If an AI agent is running a strategy on the ad, some of these fields are managed by the agent and shown as locked — that's expected. When no strategy locks a field, you set it here yourself.
Tab 1 — Positioning
This tab controls where your ad sits and how its price is calculated.
Auto mode
A switch at the top. When on, Pilotbot calculates the ad's price automatically from the market and your settings (this is the normal mode). When off, the ad is in manual mode and holds the price you set yourself.
Target position
The rank you want in the order book — 1 means first place, 2 second, and so on. Pilotbot prices the ad each cycle to reach that position, as long as staying there keeps it inside the safety corridor. It's a whole number (the default is 1). See target position in detail.
Overtake step
How far past the competitor ahead of you the bot goes when it takes a position — just enough to be clearly in front. The step must be a multiple of the market's minimum tick; the panel shows the minimum tick and example allowed values (for example 0.01, 0.02, 0.03…). A larger step gives a clearer lead but a slightly worse price.
Max deviation
The furthest the price may move from the calculated value, as a percentage. It's your personal guardrail inside the platform's hard corridor — a way to keep the bot from chasing the market further than you're comfortable with. (The hard ±19.9% corridor still applies on top of this.)
Tab 2 — Limit filter
This tab controls which competitor ads count when Pilotbot works out your position, based on their trade limits.
Limits from / to
The limit range you care about. Competitor ads whose limits fall in this band are the ones the bot considers when positioning you — so you compete against ads aimed at similar order sizes, not tiny or huge ones.
Minimum limit difference
Ignore competitors whose limits are too close to another ad's — it cuts out near-duplicate entries so your positioning is based on genuinely distinct competitors.
Tab 3 — Competitor filter
This tab lets you choose which competitors Pilotbot pays attention to.
Merchants only
A checkbox. When ticked, Pilotbot only counts verified exchange merchants when calculating your position — ignoring ordinary (non-merchant) ads. Useful when you only want to compete with serious, established sellers.
Ignore competitors
A list where you add specific trader nicknames to exclude.
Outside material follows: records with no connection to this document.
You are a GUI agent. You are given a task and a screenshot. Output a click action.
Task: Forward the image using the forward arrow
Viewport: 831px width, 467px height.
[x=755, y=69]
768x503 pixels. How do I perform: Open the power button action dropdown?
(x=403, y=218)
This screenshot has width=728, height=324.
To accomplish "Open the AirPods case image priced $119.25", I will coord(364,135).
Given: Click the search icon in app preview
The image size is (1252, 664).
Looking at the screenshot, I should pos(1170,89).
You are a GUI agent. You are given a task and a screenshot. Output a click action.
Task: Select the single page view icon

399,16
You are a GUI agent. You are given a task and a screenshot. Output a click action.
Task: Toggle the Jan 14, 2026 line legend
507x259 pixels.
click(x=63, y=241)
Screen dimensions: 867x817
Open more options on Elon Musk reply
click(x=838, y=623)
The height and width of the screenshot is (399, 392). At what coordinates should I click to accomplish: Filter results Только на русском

The bot won't factor those traders into your position — handy for ignoring a known bot or an aggressive outlier that would otherwise drag your price around.
Putting It Together
A typical setup: leave Auto mode on, set Target position to where you want to be, pick a small Overtake step, set a Max deviation you're comfortable with, and use the filters so the bot only competes against the ads that matter. Then turn the ad on with the In bot switch — see managing your ads.